The broader point: E-commerce still remains a very small portion of the Indian retail industry. It has reached the size of $15 billion (Morgan Stanley report), but this is just 2% of the overall retail market. It will rise only to 12% in 10 years’ time, according to the same report. Only apparel and consumer electronics are the two categories where online players could so far make their presence felt.
Satish Meena, senior forecast analyst, Forrester, concurs. “We have sold the story of one billion customers, but we know that the online retail customer base is around 90 million as of now. It will be a difficult task to take this to 200-250 million customers,” he says.
In comparison, organised physical retail in India is robust and growing rapidly, a market that Walmart is practically missing out on. D’Mart, the latest listed retail firm, is now one of the world’s most valued retailer with a market cap of nearly Rs 85,000 crore. Meanwhile, Reliance Retail Limited has been posting triple digit growth numbers and is the largest (but unlisted) retailer in India. For the December 2017 quarter, Reliance Retail made revenues worth nearly Rs 19,000 crore, up 116% year on year. In the nine months of FY18 ended December, the firm has already made Rs 45,000 crore in sales.
Walmart will appreciate this scale because it owns it in the US retail market. The fight with Amazon via Flipkart will be costly, small in scale, and somewhat irrelevant to the larger retail story of the country.

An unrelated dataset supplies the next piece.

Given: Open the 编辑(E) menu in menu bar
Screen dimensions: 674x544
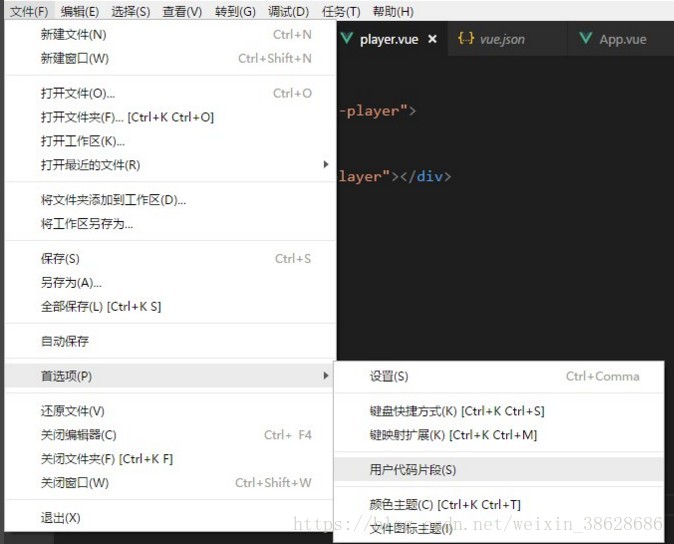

Consultants tracking the industry say that Walmart may be going in for a deal because it does not have any other reasonable choice. With foreign direct investment banned in multi-brand retail, Walmart cannot set up its own retail stores or acquire a modern retailer. Its plans for expansion in the wholesale cash-and-carry business will bring it to 50 stores by FY20, which will keep it a marginal presence in India’s retail industry. “What are its options? That’s probably why they are paying a higher multiple,” says a consultant tracking the retail industry.
In essence, Walmart is making an expensive buy and its prospective payoff is not very certain. This is perhaps the price Walmart is paying for coming late into the Indian e-commerce game, according to Ganesh. He says Walmart did not take advantage of its strong supply chain fast enough. “For instance, if Walmart had spent $300 million to make a fairly early-stage e-commerce acquisition in India, that would not have affected them. The downside is zero and upside is huge,” he says.
And the upfront cost that Walmart is going to make, which will be $8-10 billion, depending on the size of its stake in and valuation of Flipkart, would just be the beginning of a capital-intensive battle between two US giants on the Indian soil. Amazon has spent a substantial portion of $5 billion it has committed to India and is prepared to invest more.
Walmart will have to have its work cut out. Amazon dominates Flipkart in India’s e-commerce market by several metrics. While Flipkart, along with its apparel sales subsidiaries Myntra and Jabong, is ahead of Amazon by gross merchandise value and market share, the fight has become tough. As of FY17, Flipkart has nearly 35% market share in e-commerce while Amazon has already reached 30%, according to Mumbaibased market consultancy firm Praxis Global Alliance
The big boy from Bentonville needs to get into this brawl though. According to Forrester’s Meena, “The focus will be on getting 100-150 million new customers online. The focus for these companies in the next few years will be expanding their reach across the country by investing in logistics.”